Nudi nei boschi, è il raduno hippie

Da furgoni sgangherati, stipati all’inverosimile per fronteggiare le necessità di una vita più che ruspante, spuntano teste dalle zazzere pittoresche. Sui sedili delle auto in sosta lungo la strada, scia lunghissima, signorine a seno nudo sono sdraiate in relax. Gente di tutte le età, abbigliamento bohemien e zainoni in spalla, cammina su e giù, lasciando o dirigendosi al Welcome point, un grande drappo arcobaleno che introduce alla tendopoli della Rainbow family.
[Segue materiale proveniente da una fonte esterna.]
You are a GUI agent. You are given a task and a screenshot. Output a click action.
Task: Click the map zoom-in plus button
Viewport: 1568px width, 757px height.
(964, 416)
Istantanee dal raduno hippie europeo in scena nella sperdutissima località di Melina, in Comune di Stregna, in bilico sulla Slovenia. Il fiume Judrio fa da confine: ed è lungo il corso d’acqua, in una conca verdissima (e umidissima), che il popolo dell’anticonformismo si è raccolto per immergersi – per tre settimane, alla fine ne mancano ancora due – nella natura. I partecipanti sono migliaia. Sono arrivati sette giorni fa, dall’Austria, e ci resteranno altri 14, chi a oltranza e chi giusto per un assaggio di esistenza bucolica. Con buona pace dell’unica famiglia che vive a Melina, una coppia con tre bimbi piccoli che proprio non digerisce lo spettacolo delle donne seminude girovaganti sulla sua proprietà e che grida allo scandalo in direzione del Comune di Stregna, il quale ha concesso l’autorizzazione al meeting. È vero, la valanga di ospiti è assolutamente pacifica, ammettono Erian Heidi e suo marito Igor Bordon: «Ma è una questione di decenza – lamentano –. Abbiamo tre minori, in casa e ci troviamo di fronte a donne seminude o integralmente spogliate (gli uomini, invece, no) che vengono a lavarsi a pochi metri dalla nostra abitazione e gironzolano sul nostro terreno, dove per inciso sono parcheggiati tanti dei loro mezzi. Abbiamo chiamato più volte i carabinieri, che però ci hanno detto di non poter fare nulla: l’autorizzazione all’accampamento c'è. Siamo indignati con il Comune, con l’amministrazione: noi, che risiediamo a Melina, a quanto pare abbiamo ben meno diritti degli hippie!». C’è da dire, peraltro, che lo show – chiamiamolo così – cattura, nella sua bizzarria. Davanti agli occhi si srotola un autentico modello esistenziale: i simil-camper sono un poema (difficile, a volte, identificare e dare un senso agli strani oggetti a bordo, magari sul tetto), le auto idem, il punto d’accoglienza un “manifesto”. Sotto un tendone fissato alla meglio, e sotto un acquazzone, c'è chi suona la chitarra, chi chiacchiera, chi prepara da mangiare. Ci sono le braci, pronte per una griglia, cassette di legno con le vettovaglie. C’è perfino chi chiede passaggi in auto, verso la “civiltà”, per grossi sacchi d'immondizia che in loco, disturbano con i loro ingombri. Un mondo plurilingue e iperdemocratico. «Non abbiamo un leader», racconta una donna inglese, precisando che «il regolamento non permette a esterni di scattare foto». L’accoglienza agli intrusi è comunque “sorridente”.